Mentre nella nostra società occidentale la funzione di “intrattenimento” e di piacere estetico è prioritaria, nelle culture tradizionali musica, canto e danza non sono arti professionali, destinate alla rappresentazione davanti ma un pubblico, ma nascono da una intercomunicabilita tra arte e vita. Scandiscono importanti avvenimenti nella vita della comunità: la nascita, il riti di iniziazione, la pubertà e il matrimonio, la semina e il raccolto, la maternità, le lunazioni, le infermità e la morte.
Sono parte integrante di un rito sciamanico, strumento di evocazione magica, concepito come evento “privato”, talora segreto e precluso ai non-membri della comunità, e non certo come pubblica esibizione a pagamento!

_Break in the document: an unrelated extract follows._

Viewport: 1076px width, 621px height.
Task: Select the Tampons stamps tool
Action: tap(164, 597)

Chi partecipa lo fa attivamente: non c’è distinzione tra interpreti da un lato e spettatori dall’altro. L’idea di un “palco” che isola fisicamente ed emozionalmente l’atto creativo da un pubblico passivo, in religioso e assorto silenzio, è un moderno retaggio occidentale. Perfino nel teatro classico, da cui il nostro ideale di teatro discende, gli spettatori che si affollavano sugli spalti (e che si accingevano non ad “assistere”, ma a vivere la rappresentazione che poteva durare svariate ore, portandosi dietro da mangiare e quanto occorreva per trascorrere l’intera giornata) partecipavano all’azione scenica con incitazioni verbali, prorompendo in grida, esclamazioni, richiami agli attori con la stessa vibrante emozione che noi oggi riserviamo ai giocatori di calcio negli stadi. Il teatro allora, come lo stadio oggi, fungeva da catartico rituale collettivo di esorcismo.

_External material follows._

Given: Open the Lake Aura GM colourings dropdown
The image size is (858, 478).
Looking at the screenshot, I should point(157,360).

Il cuore della danza, come del canto, non è nel virtuosismo tecnico, ma nell’intensità espressiva e nella comunicazione emozionale tra l’intero rete e gli astanti. Ciò richiede la giusta “ispirazione”, un rapimento estatico, una forza misteriosa che scaturisce dalle viscere (in alcune culture si parla di vera e propria “possessione”), magari anche indotta dall’utilizzo di bevande alcoliche o droghe rituali.
Come scrive Garcia Lorca parlando di Paganini: “un potere misterioso che tutti sentono e nessun filosofo spiega“, che non ha niente a che fare con la bellezza o con la maestria tecnica.
F. Quinones descrive il “duende” flamenco (il “tarab” del mondo arabo) come “un’istantanea e abbagliante apparizione del subcosciente cieco dell’interprete, del centro stesso della sua anima… a volte violento e drammatico… altre volte un impercettibile sussurro, un tremante fluido impalpabile”.
E Lorca racconta il caso di una vecchia di ottanta anni, che a un concorso di ballo vinse il primo premio contro splendide e giovanissime ragazze, “per il semplice fatto di aver alzato le braccia, sollevato la,testa e dato un colpo di piede sul palco”. Stregoneria pura. Una virtù magica, che battezza con acqua oscura tutti coloro che guardano.
Niente di più lontano dalla nostra idea di danzatore professionista, che strumentalizza a fini economici la propria arte, o anche semplicemente che accetta l’ idea di esibirsi su richiesta. Il “demone” va e viene come vuole; non è possibile costringerlo.